Stallman: The fact that Torvalds says "open source" instead of "free
software" shows where he is coming from. I wrote the GNU GPL to defend freedom
for all users of all versions of a program. I developed version 3 to do that
job better and protect against new threats.
Torvalds says he rejects this goal; that's probably why he doesn't appreciate
GPL version 3. I respect his right to express his views, even though I think
they are foolish. However, if you don't want to lose your freedom, you had better
not follow him.
Microsoft has recently claimed that free software like Linux, OpenOffice and
some e-mail programs violate 235 of its patents. But Microsoft also said it won't
sue for now. Is this the start of a new legal nightmare?
Stallman: Software patents - in those countries foolish enough to authorize them
- are a legal nightmare for all software developers. About half of all patents
in any field belong to mega-corporations, which gives them a chokehold on the
technology. In countries that allow software patents, that happens in software
too.
Last July 5th, Microsoft published the following statement: "While
there have been some claims that Microsoft's distribution of certificates for
Novell support services, under our interoperability collaboration with Novell,
constitutes acceptance of the GPLv3 license, we do not believe that such claims
have a valid legal basis under contract, intellectual property, or any other
law." Are they preparing for battle?
Stallman: Microsoft is trying to deny that their contract with Novell means what
it says. This shows that our efforts in GPLv3 to make their contract backfire
against Microsoft are working. I believe Novell disagrees with Microsoft about
this point, and says that the deal does apply to software under GPL version 3.
Their use of the term "intellectual property" is part of the propaganda.
It is meant to discourage you from focusing on the specific law, patent law,
which they have tried to use to prohibit free software. For instance, they don't
want Brazilians to think, "If Microsoft wants to use software patents to
obtain a government-imposed monopoly over operating system software, why should
Brazil give them the chance to do so? Brazil should not authorize software patents."
Do you think that the free software community could win this war against Microsoft?
Stallman: Nobody knows who will win this fight, because the outcome depends on
you and the readers. Will you fight for freedom? Will you reject Windows and
MacOS and other non-free software, and switch to GNU/Linux? Or will you be too
lazy to resist?
Some analysts are saying this kind of agreement between Microsoft and Novell
is positive for consumers and can also popularize free software. That's because
consumers will have more support from vendors in terms of interoperability and
could run their applications in a better way. Do you agree with these arguments?

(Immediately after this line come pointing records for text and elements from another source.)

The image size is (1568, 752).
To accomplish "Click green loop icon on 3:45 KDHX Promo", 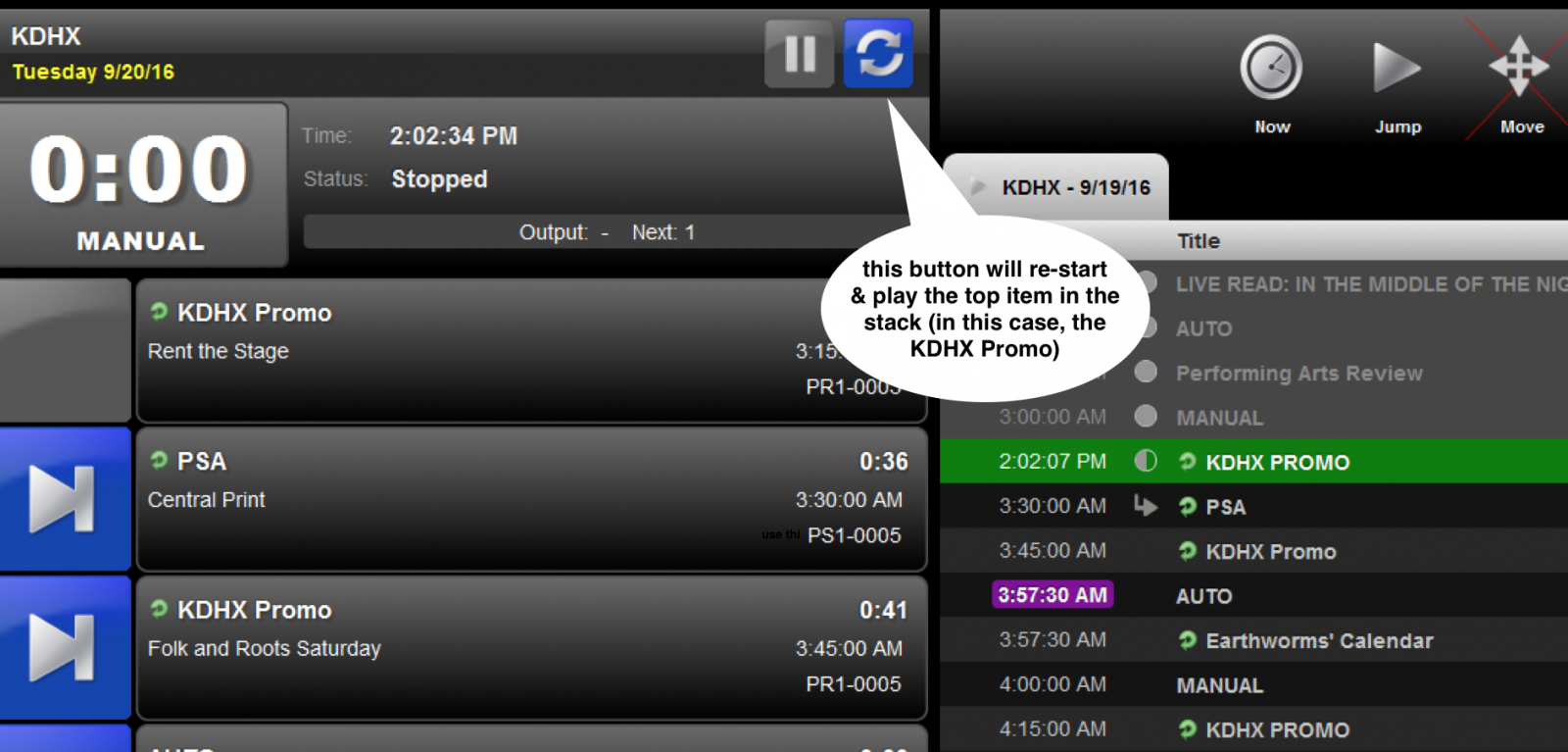I will (1188, 551).
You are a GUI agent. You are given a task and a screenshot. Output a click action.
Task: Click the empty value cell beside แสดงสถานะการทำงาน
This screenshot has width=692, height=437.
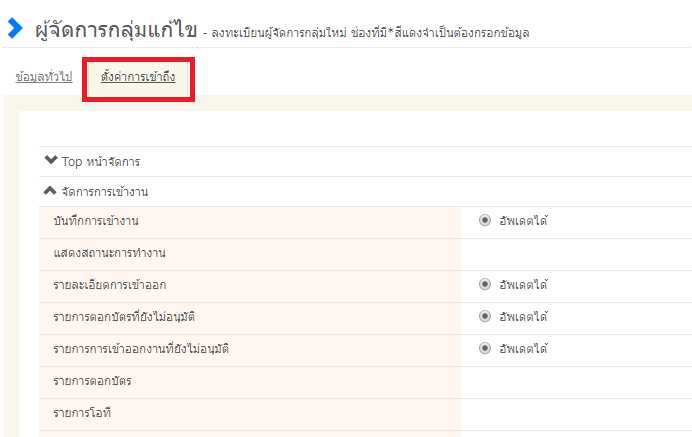pos(575,253)
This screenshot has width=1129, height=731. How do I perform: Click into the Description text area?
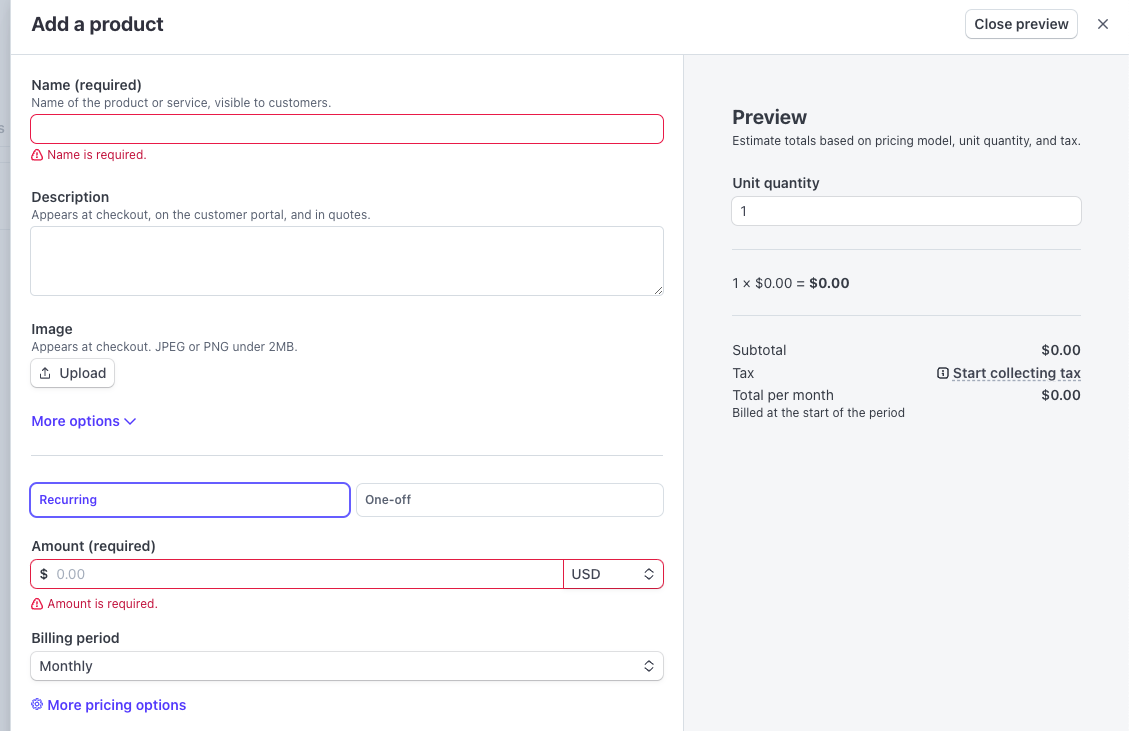coord(346,260)
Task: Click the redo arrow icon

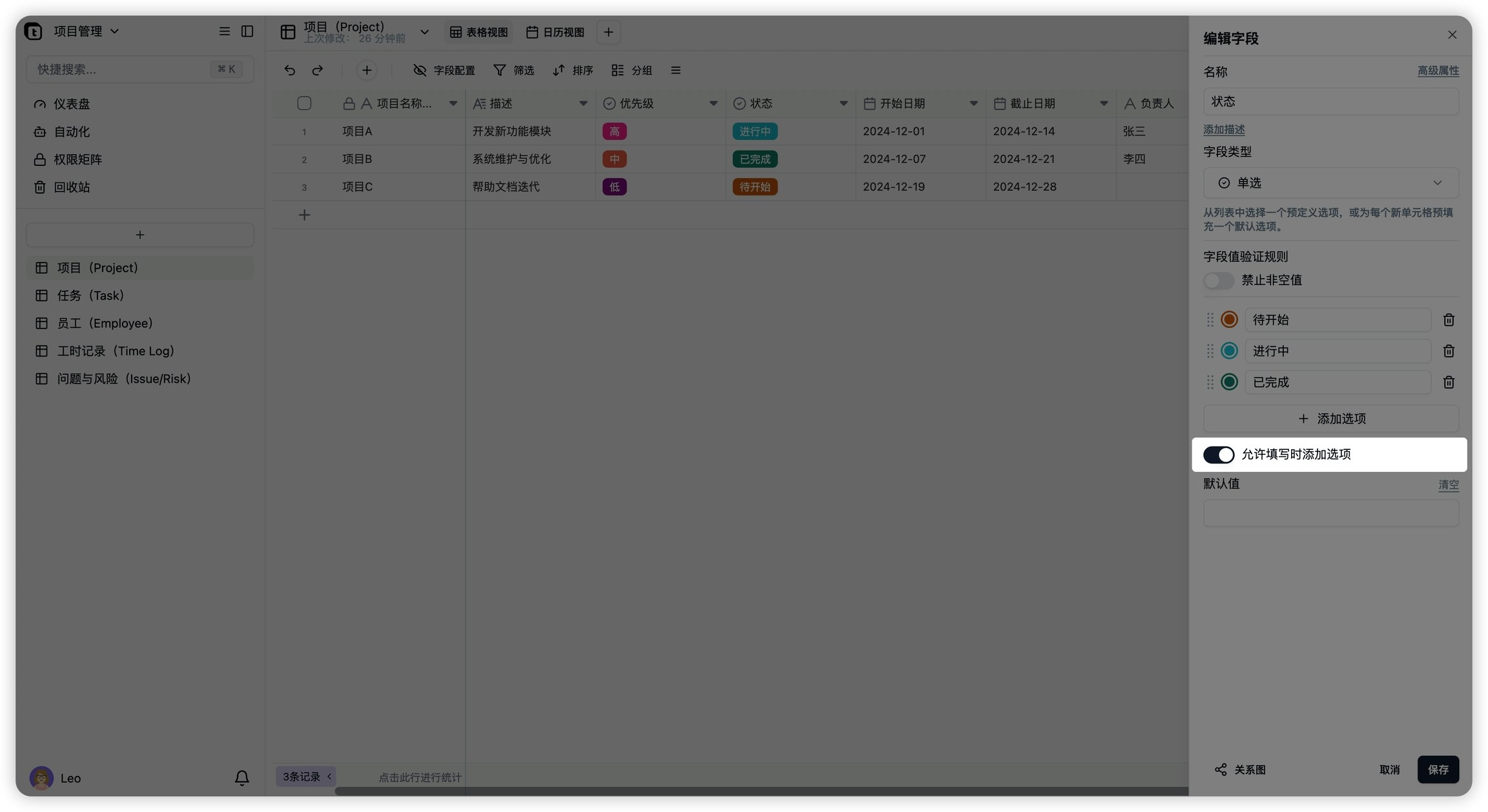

Stallman: That's like the argument that smoking tobacco is good for your health
because it will help you lose weight. I don't know whether their claim about
popularity is true in a narrow sense, but I'm sure it misses the point. It doesn't
matter how popular GNU/Linux gets, if it fails to give you freedom. Microsoft's
aim, in the deal with Novell, was to make people scared to run GNU/Linux without
paying Microsoft for permission. That is why we designed GPLv3 to make it backfire.
As for interoperability, all we need to achieve full interoperability is for
proprietary software developers to stop obstructing it.
With free software, the users are in control. Most of the time, users want interoperability,
and when the software is free, they get what they want. With non-free software,
the developer controls the users. The developer permits interoperability when
that suits the developer; what the users want is beside the point.
Microsoft has frequently imposed non-interoperability; now, for example, it promotes
the patented bogus "standard" OOXML instead of supporting Open Document
Format. Microsoft believes it is so powerful that it can design an incompatible
format, create obstacles to its implementation by others, and pressure most users
to switch to it. Do you think users are really as foolish as Microsoft predicts?